▸ TEXTE FOURNI
◇ ◇ ◇

Entretien du lundi — Sonia mbarek
Publié dans La Presse de Tunisie le 30 - 07 - 2018

Ex-ministre de la Culture et de la Sauvegarde du patrimoine, docteur en Sciences politiques, enseignante universitaire spécialisée en droits de l'homme et droits d'auteur, consultante experte en diplomatie & politiques culturelles et gestion des festivals, artiste-interprète, Sonia Mbarek travaille actuellement sur un nouveau projet dont elle est l'initiatrice «Etats et cultures au Maghreb». Elle nous en parle.
Vous êtes lauréate du Prix Fatima El Fahria pour la promotion de l'accès de la femme à la formation et aux responsabilités professionnelles en Méditerranée pour l'édition 2018...
Effectivement ! Je poursuis mon parcours d'universitaire et d'artiste d'ailleurs... Pour le mois d'août, je me prépare pour une série de conférences et Master class à Boston et à un concert unique à New York au Merkin concert hall. Sonia Mbarek c'est aussi l'enseignante universitaire et la «chercheur». D'ailleurs depuis des années j'ai été dans la recherche et l'enseignement à l'Institut supérieur de musicologie. J'enseigne les droits d'auteur qui est l'une de mes spécialités.

◇ ◇ ◇

▸ INFORMATIONS AFFICHÉES
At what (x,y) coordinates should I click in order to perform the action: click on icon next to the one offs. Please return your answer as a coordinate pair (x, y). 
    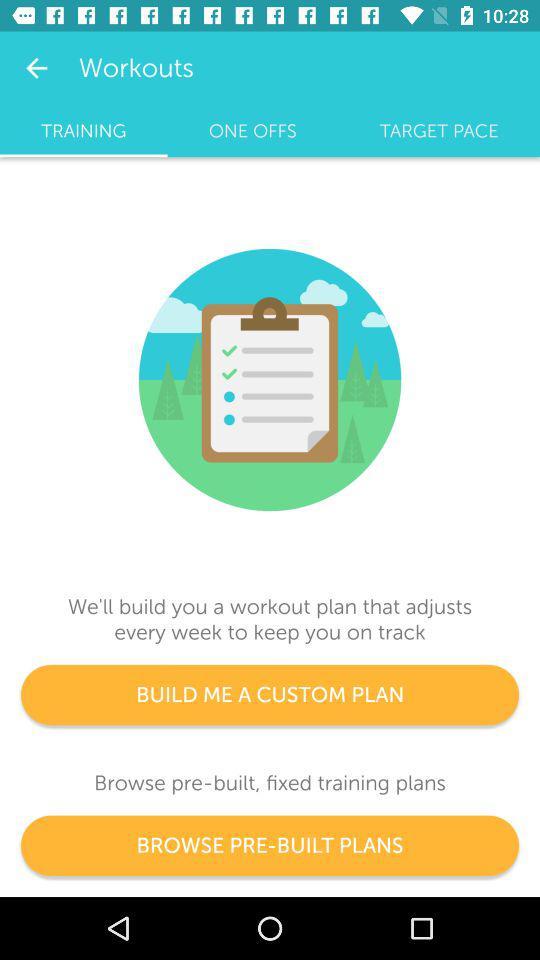
    Looking at the image, I should click on (438, 130).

◇ ◇ ◇

▸ VOTRE TÂCHE
Poursuivez l'entretien avec Sonia Mbarek à la suite de sa dernière phrase.

▸ RÉSULTAT DE L'EXERCICE
Vous êtes également chercheur associé à la Faculté de droit et de sciences politiques de Tunis et vous êtes en train de travailler sur un grand projet «Etats et cultures au Maghreb».
La région du Maghreb est aujourd'hui face à beaucoup de défis : politiques, économiques, ou sociaux et la culture au sens large du terme est appelée à jouer un grand rôle au milieu de toutes ces mutations. C'est un travail qui va me prendre des années mais c'est aussi un travail que je supervise et coordonne puisque mon idée de travailler sur le Maghreb m'interpellait fortement. Je me suis déjà lancée et à la rentrée nous prévoyons notre premier colloque en novembre que j'organise à la faculté de Droit.
Quel est en substance le concept de ce projet ?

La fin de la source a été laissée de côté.